U.S. Sen. John Kennedy (R-LA) is locked in a fierce battle with the Louisiana House of Representatives over the ridiculous prices fans are many times forced to pay to see their favorite stars or teams.
There is serious concern over the Taylor Swift ticket insanity last year that saw people paying over $25,000 apiece for her concerts. The state has an odd way, to put it mildly, of addressing the situation.
Louisiana House Bill 341 would ban original sellers of tickets — think Ticketmaster — from offering “nontransferable” tickets unless they additionally offer the purchaser the full ability to transfer tickets at the time of sale.
In other words, if a popular band or singer wants to protect its fans and prevent scalpers from hiking the ticket prices through the stratosphere, they cannot in Louisiana.

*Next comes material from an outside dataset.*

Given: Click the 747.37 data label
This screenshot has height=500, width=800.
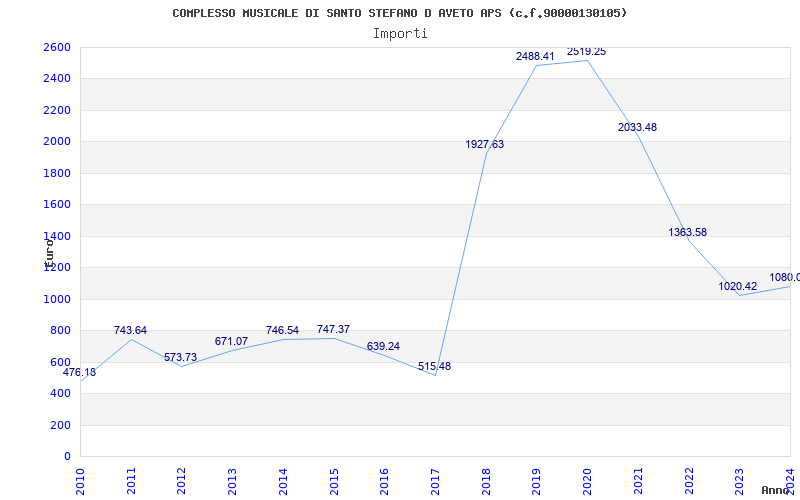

— ForksTalk (@TalkForks) January 29, 2023
Enter Sen. Kennedy, who thrust himself into the forefront of the debate in January. He declared in a Senate hearing that banning this scalping practice would save the public from being confronted with tickets priced in the tens of thousands of dollars.
Of course, his stance is a counterpoint to that of the ticket resale industry, which stands to rake in ludicrous profits. The common practice is to get as many tickets as possible in their possession, which decreases the supply and inflates demand to the point of squeezing out most consumers.
Ticketmaster is the target of most proposed regulations as the Live Nation Entertainment subsidiary controls some 70% of the primary ticket services market in the U.S.
Live Nation President and Chief Financial Officer Joe Berchtold threw himself on the mercy of the Senate panel in January. “We apologize to the fans, we apologize to Ms. Swift, we need to do better and we will do better.”
Among his proposals, under pressure of course, was to stagger ticket sales over a longer period and give fans realistic expectations for getting tickets.
Sen. Kennedy’s position is clearly on the side of the consumer, and Louisiana’s is difficult to reconcile with its status as a deeply red state. If HB 341 became law, it would put the Republican stronghold in line with New York and Illinois.
Both of those states came under criticism recently from members of The Cure. The popular band from the 1980s expressed their desire to keep tickets affordable to all fans and lamented how New York and Illinois actually protect scalpers to the detriment of the buying public.